Disulfiram/copper markedly induced myeloma cell apoptosis through activation of JNK and intrinsic and extrinsic apoptosis pathways
Yaqi Xu, Qian Zhou, Xiaoli Feng, Yibo Dai, Yang Jiang, Wen Jiang, Xiaoli Liu, Xiangling Xing, Yongjing Wang, Yihong Ni, Chengyun Zheng
Abstract
Disulfiram (DSF) is an FDA approved anti-alcoholism drug in use for more than 60 years. Recently, antitumor activity of the DSF/copper (DSF/Cu) complex has been identified. Its anti-multiple myeloma activity, however, has barely been investigated. In the present study, our results demonstrated that the DSF/Cu complex induced apoptosis of MM cells and MM primary cells. The results indicated that DSF/Cu significantly induced cell cycle arrest at the G2/M phase in MM.1S and RPMI8226 cells. Moreover, JC-1 and Western blot results showed that DSF/Cu disrupted mitochondrial membrane integrity and cleaved caspase-8 in MM cells, respectively, suggesting that it induced activation of extrinsic and intrinsic apoptosis pathways. Interestingly, DSF/Cu induced caspase-3 activation was partly blocked by Z-VAD-FMK (zVAD), a pan-caspase inhibitor, indicating at caspase-dependent and -independent paths involved in DSF/Cu induced myeloma cell apoptosis machinery.
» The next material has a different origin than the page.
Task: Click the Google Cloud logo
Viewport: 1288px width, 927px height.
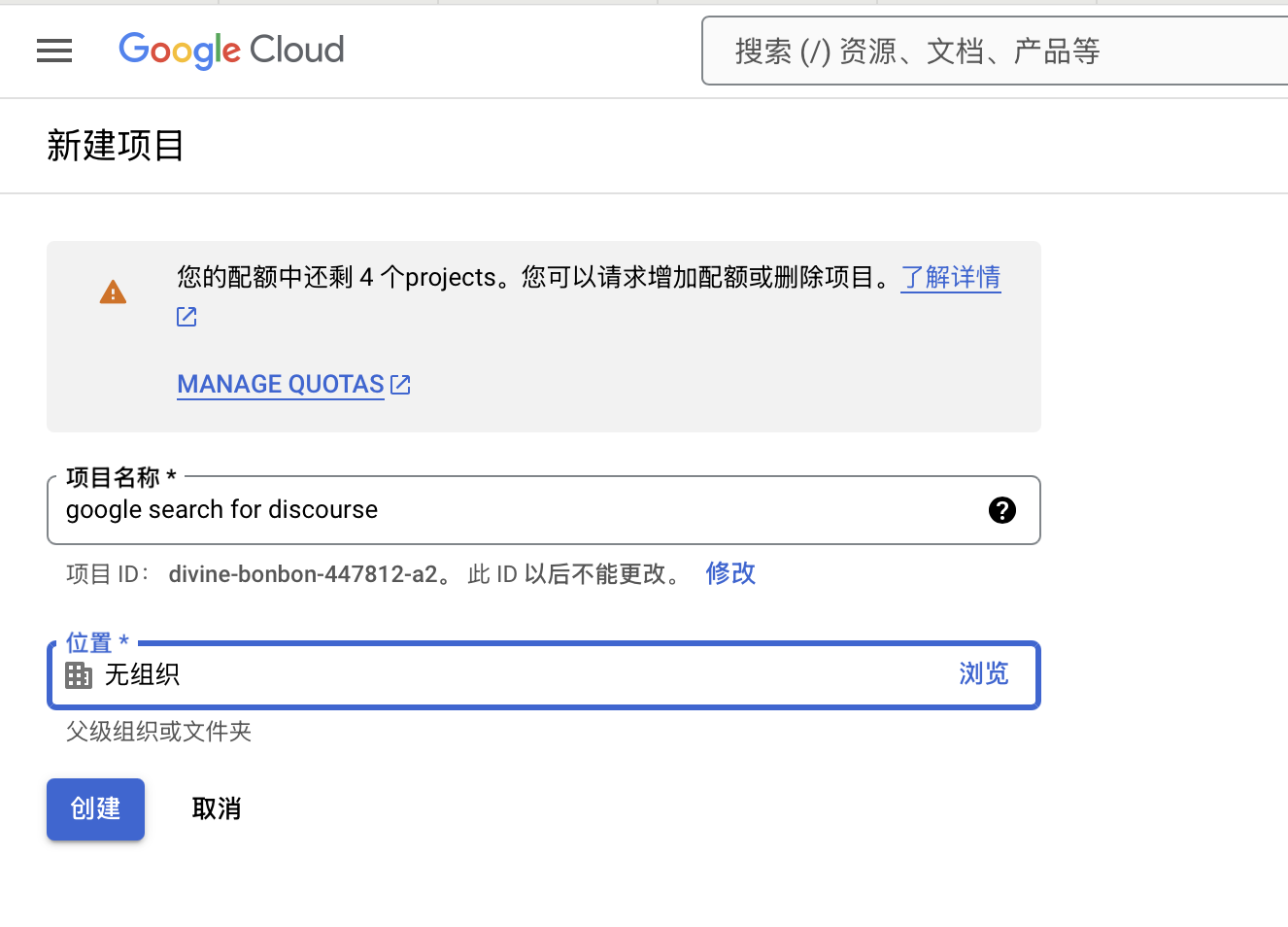Action: [x=231, y=51]
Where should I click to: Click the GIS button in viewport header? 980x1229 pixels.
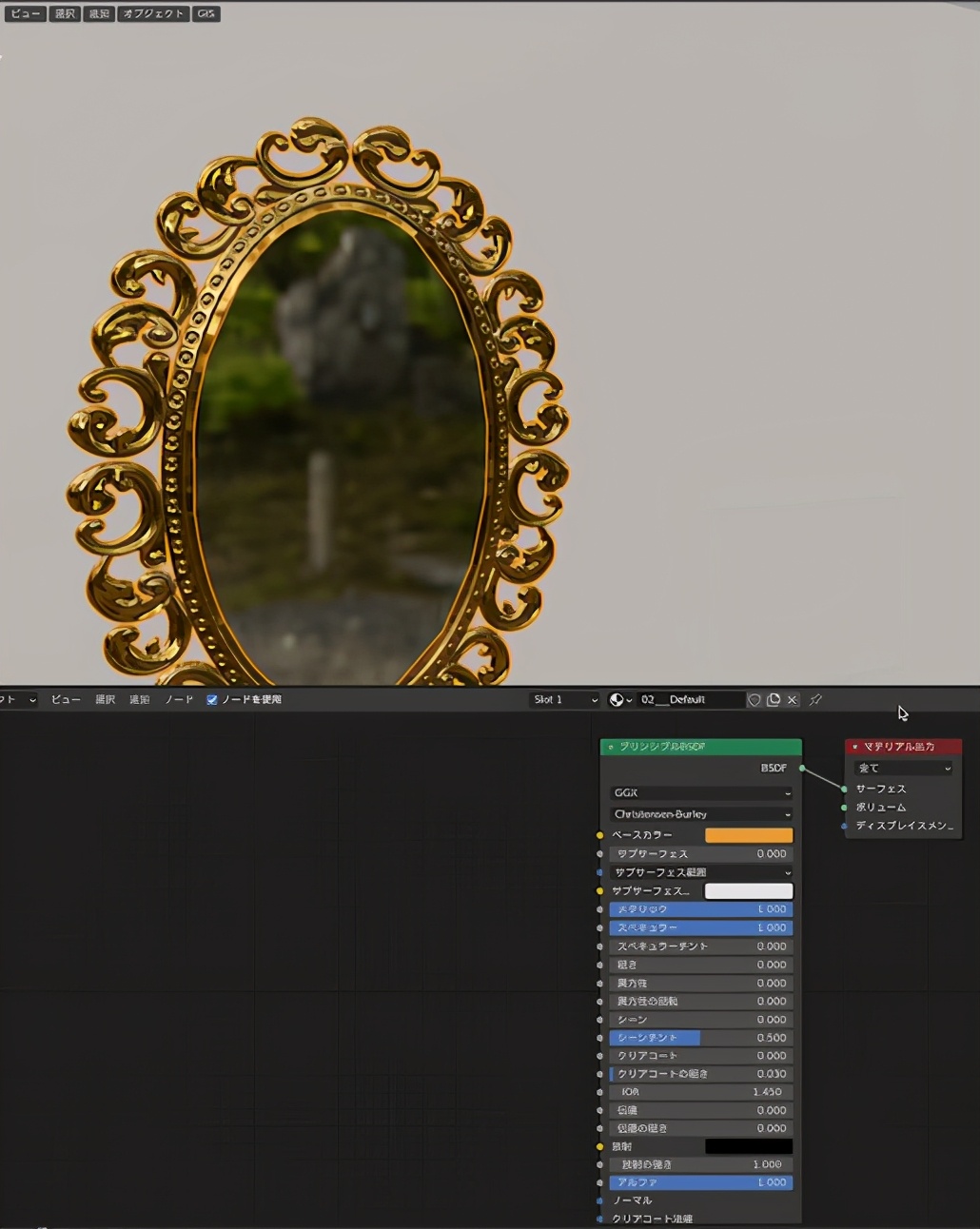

Additionally, activation of the c-Jun N-terminal kinase (JNK) signaling pathway was observed in DSF/Cu treated MM cells. More importantly, our results demonstrated that DSF/Cu significantly reduced tumor volumes and prolonged overall survival of MM bearing mice when compared with the controls. Taken together, our novel findings showed that DSF/Cu has potent anti-myeloma activity in vitro and in vivo highlighting valuable clinical potential of DSF/Cu in MM treatment.